▶ _REQUIREMENT_: Somewhere in the records below is a line containing "网站公告 (10, 2309)". Copy that line and everything after it through the end, unchanged.

▶ _GIVEN RECORDS_:
--- START ---
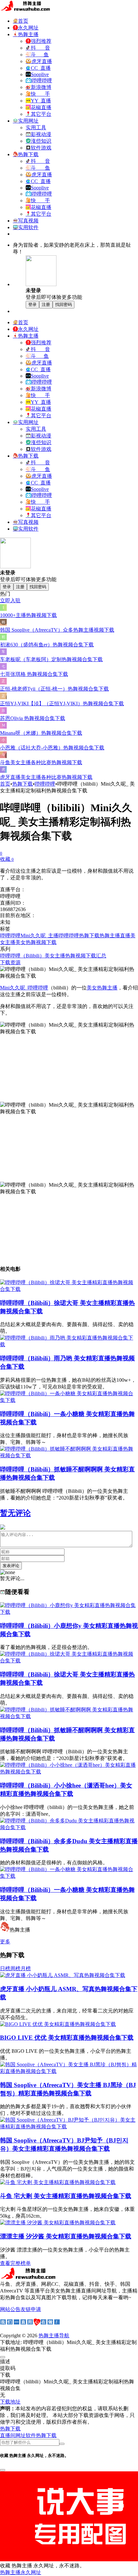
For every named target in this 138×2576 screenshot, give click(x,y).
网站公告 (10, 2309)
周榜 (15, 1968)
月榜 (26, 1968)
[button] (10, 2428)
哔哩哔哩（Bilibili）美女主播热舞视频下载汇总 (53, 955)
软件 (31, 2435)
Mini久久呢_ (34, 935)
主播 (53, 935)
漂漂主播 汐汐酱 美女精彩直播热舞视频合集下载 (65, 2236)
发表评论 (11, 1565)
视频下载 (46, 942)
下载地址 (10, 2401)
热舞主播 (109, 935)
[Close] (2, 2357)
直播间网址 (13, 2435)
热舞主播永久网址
--- END ---
▶ _RESPONSE BELOW_:
网站公告 (10, 2309)
周榜 (15, 1968)
月榜 (26, 1968)
[button] (10, 2428)
哔哩哔哩（Bilibili）美女主播热舞视频下载汇总 (53, 955)
软件 (31, 2435)
Mini久久呢_ (34, 935)
主播 (53, 935)
漂漂主播 汐汐酱 美女精彩直播热舞视频合集下载 (65, 2236)
发表评论 (11, 1565)
视频下载 (46, 942)
下载地址 (10, 2401)
热舞主播 (109, 935)
[Close] (2, 2357)
直播间网址 (13, 2435)
热舞主播永久网址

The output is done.